Sie sind ziemlich unterschiedlich, diese beiden Brüder. Das ist bereits nach wenigen Minuten Kaulitz & Kaulitz klar. Da ist Tom Kaulitz, eine Art Hausmann im Mehrfamilienhaushalt Klum. Und dann ist da Bill Kaulitz, Single und rastlos nach der Liebe suchend. Während Tom die Türen zum Imperium Klum-Kaulitz weitestgehend geschlossen hält, folgt die Kamera Bill bis in den Kühlschrank seines Häuschens in den Hollywood Hills.

Berühmt wurden die Zwillinge mit einem Song, das war 2005. Die beiden gebürtigen Magdeburger waren zusammen mit zwei weiteren Bandmitgliedern Tokio Hotel. "Durch den Monsun", brüllten die Teenager von damals und dann: "Hinter die Welt, ans Ende der Zeit, bis kein Regen mehr fällt, gegen den Sturm, am Abgrund entlang, und wenn ich nicht mehr kann, denk ich daran". Bill trug Lidschatten und schwarz gefärbte Haare, Tom Baggy-Hosen und Dreads.
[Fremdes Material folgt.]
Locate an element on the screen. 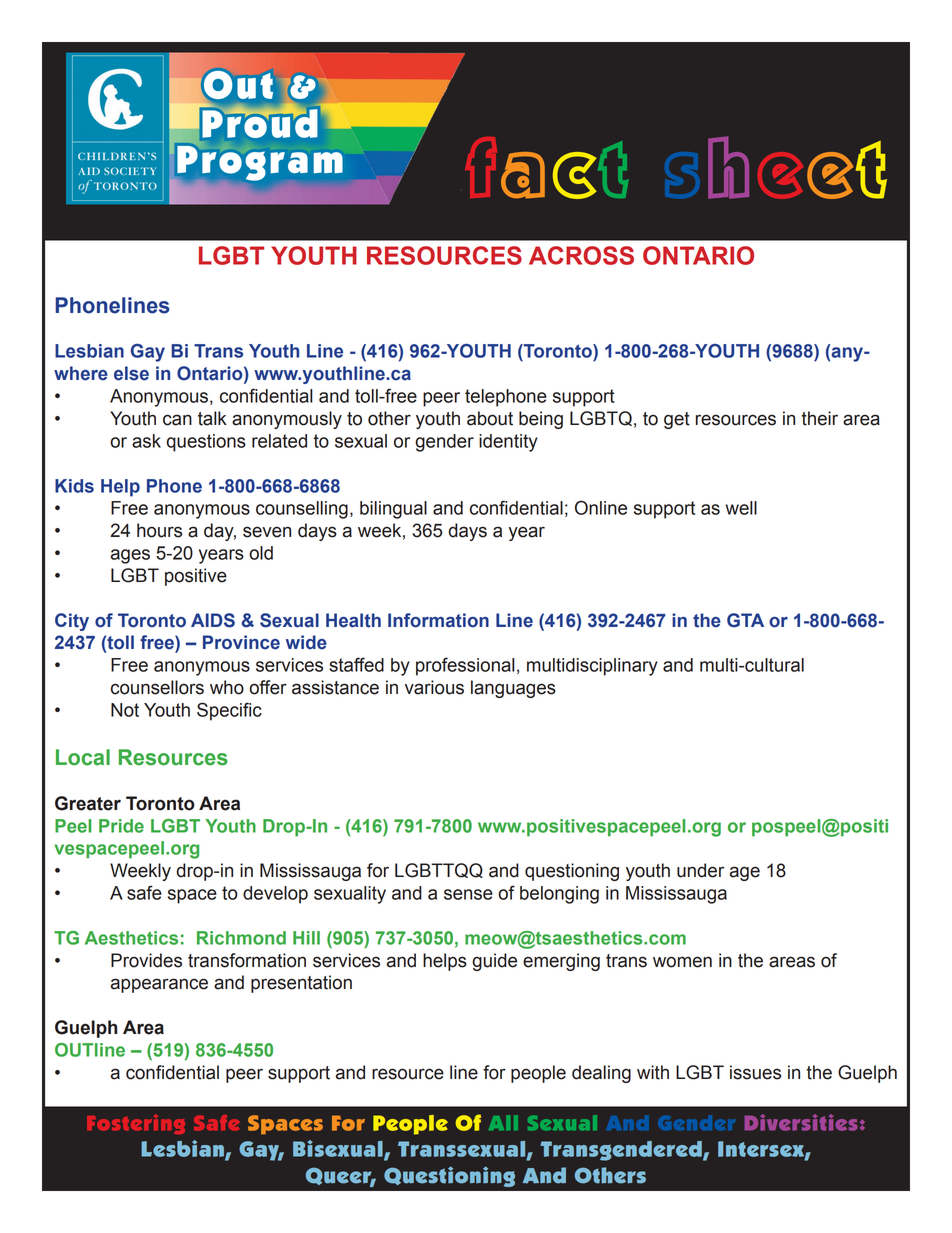  Program is located at coordinates (259, 164).
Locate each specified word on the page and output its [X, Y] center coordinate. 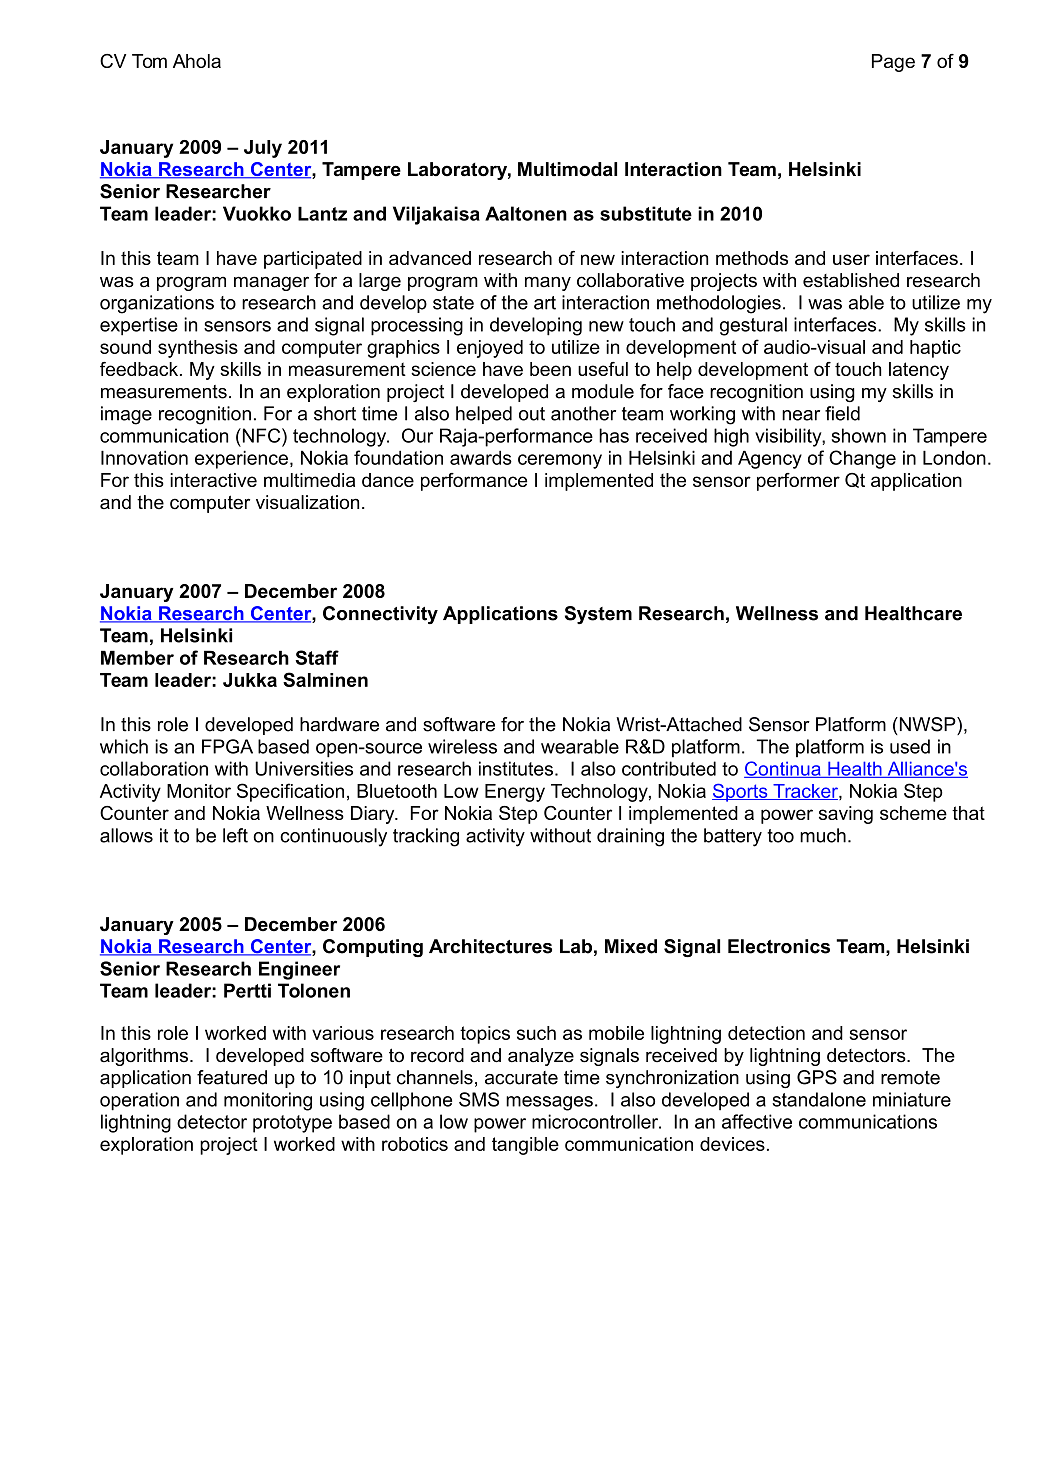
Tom [149, 61]
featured [232, 1077]
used [910, 746]
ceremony [560, 461]
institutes [516, 768]
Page [893, 63]
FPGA [227, 746]
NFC [261, 435]
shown [859, 435]
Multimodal [567, 169]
Es folgten Tourneen, Bravo-Cover, Horden an aufgewühlten Fans. Konzerte, Plattenverkäufe und Merchandise haben Bill und Tom in den Nullerjahren zu Millionären gemacht, 2010 die Flucht nach Los Angeles.

Die Marke Kaulitz

Heute sind die beiden eine Marke und so was wie der moderne Aufguss des deutschen Unterhaltungszampanos Thomas Gottschalk. So wie er das lange tat, leben die ungleichen Zwillinge in Los Angeles, verdienen ihr Geld aber hauptsächlich auf dem deutschsprachigen Markt. Und ja, mittlerweile vor allem auch mit Unterhaltungsformaten: Als Juroren bei The Voice of Germany, mit der Show That's my Jam und nicht zuletzt als Podcaster für Kaulitz-Hills – Senf aus Hollywood.

Annäherung beim gemeinsamen Roadtrip: Bill und Tom Kaulitz.
Netflix

Wer die beiden ungleichen Brüder aus diesen Formaten kennt, ahnt schon, wie die Netflix-Serie funktioniert. Sie lebt von den gegensätzlichen Charakteren der beiden, dem exaltierten Bill Kaulitz und seinem zurückhaltenden Pendant. Eine blöde Realityshow ist das Format dennoch nicht. Das ist dem bodenständigen Glamour zu verdanken, den die Magdeburger zwischen Waffelbacken, Arztbesuchen, Führerscheinprüfung, Botox-Terminen und einem gemeinsamen Roadtrip ausstrahlen.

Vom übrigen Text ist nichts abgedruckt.